New research from the Icahn School of Medicine at Mount Sinai reveals that wearable devices, like the Apple Watch, can provide valuable data for training machine learning models to assess patient well-being and resilience. By analyzing heart rate variability and resting heart rate, these devices offer insights into mental health and stress management. The findings highlight the potential of wearable technology in expanding access to psychological assessment and care, improving treatment outcomes, and predicting disease progression.
The Icahn School of Medicine at Mount Sinai in New York has conducted new research indicating that data collected from Apple Watches, such as heart rate variability and resting heart rate, can be utilized to train machine learning models for assessing patient well-being and resilience.
According to the Centers for Disease Control and Prevention (CDC), mental illness affects more than 20% of adults in the United States. Mental health diagnoses are among the most prevalent health conditions in the country, highlighting the need for effective tools and technologies to support patients.
This recent study demonstrates the potential of wearable devices to assist individuals with mental health diagnoses by gathering relevant data. The researchers emphasize the strong correlation between resilience and stress reduction, morbidity management, and disease control. While wearable devices are not designed explicitly for this purpose, the passive collection of data through these devices can offer valuable insights when training machine learning algorithms.
To arrive at their conclusions, the researchers analyzed data from a previous study that utilized wearable devices for monitoring patient health. In this study, 329 healthcare workers wore Apple Watch Series 4 or 5 devices capable of capturing heart rate variability and resting heart rate.
By combining this data with baseline survey results, the researchers established a link between the collected information and measures of resilience and well-being.
The positive results obtained from this study lay the groundwork for future applications of wearable devices in assessing both physical and psychological health. The researchers believe that the combination of these capabilities with advancements in machine learning could play a vital role in treating various conditions.
Micol Zweig, MPH, co-author of the paper and Associate Director of Clinical Research at the Hasso Plattner Institute for Digital Health at Mount Sinai, expressed optimism about the potential of this approach to expand access to psychological assessment and care. Zweig also stated that further evaluation of this technique in other patient populations is essential to refine the algorithm and enhance its applicability.
Previous instances have shown that the integration of wearable device data and machine learning capabilities can aid in predicting disease outcomes.
In a separate study published in JMIR Formative Research in March, researchers described how the use of an Apple Watch enabled the prediction of pain scores in hospitalized patients with sickle cell disease. They further demonstrated how this data could be leveraged to develop machine learning algorithms for predicting pain scores during vaso-occlusive crises (VOCs).
The study involved sickle cell disease patients admitted to Duke University SCD Day Hospital for a VOC. These patients were provided with Apple Watch Series 3 devices, which they wore throughout their hospital stay. The devices collected continuous heart rate, heart rate variability, and caloric information.

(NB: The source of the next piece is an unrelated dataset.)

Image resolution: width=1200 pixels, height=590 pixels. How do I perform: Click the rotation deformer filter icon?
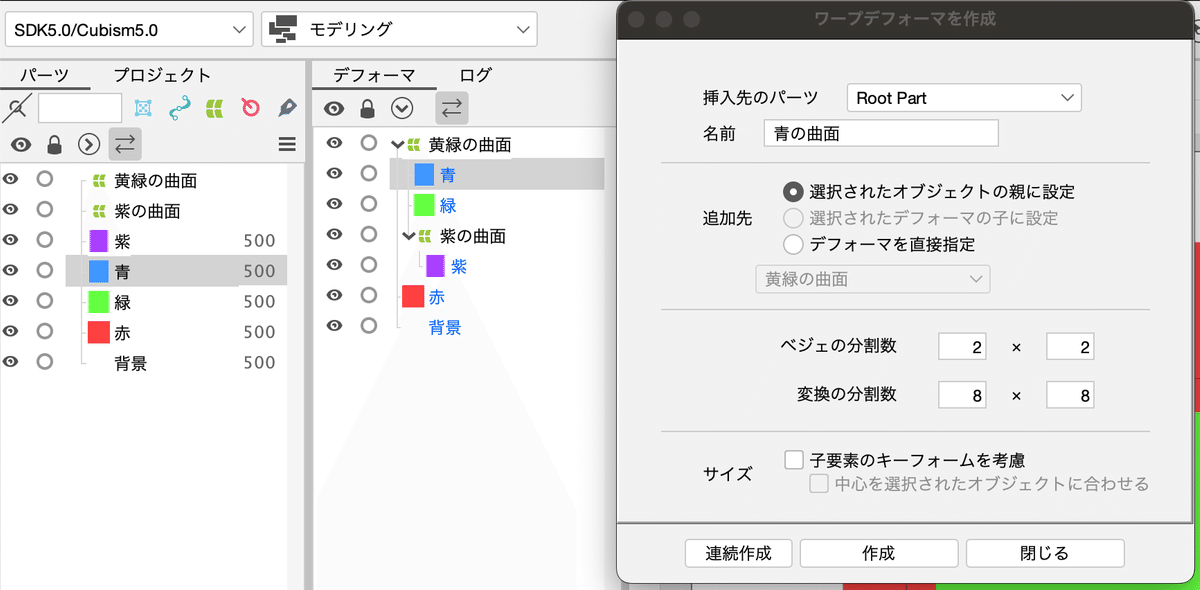click(251, 108)
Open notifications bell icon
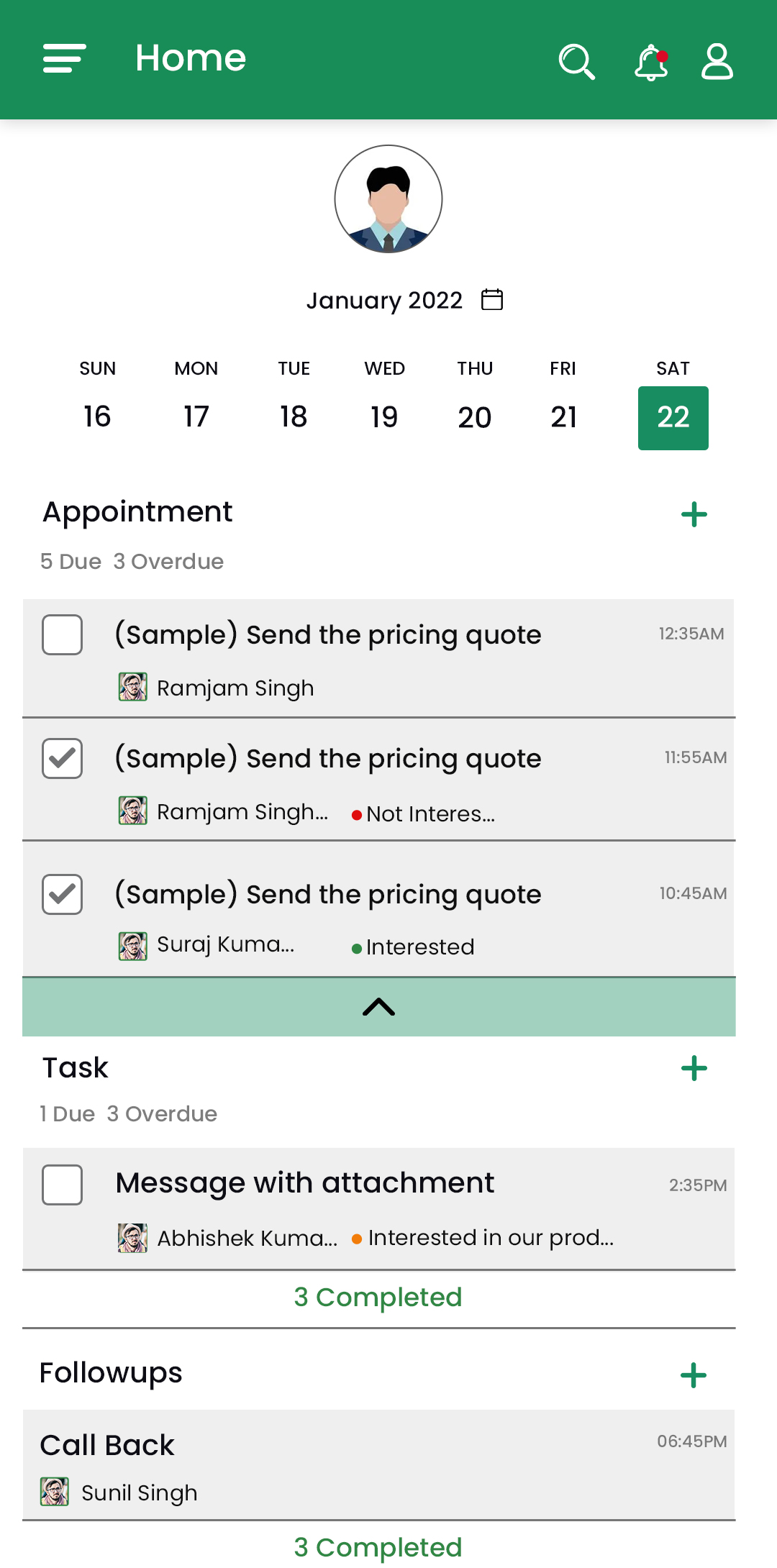This screenshot has width=777, height=1568. (650, 62)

Three machine learning models were then trained using half of the Apple Watch data along with vital sign and pain score data from patient electronic medical records (EMRs).
The researchers concluded that the machine learning models accurately predicted pain scores, validating the feasibility of using wearable device data for predicting pain scores during VOCs.
These studies highlight the potential of wearable devices, such as the Apple Watch, in collecting relevant health data and utilizing it to train machine learning models for various applications, ranging from assessing patient well-being and resilience to predicting disease outcomes. The integration of these technologies has the potential to revolutionize healthcare delivery and improve patient outcomes.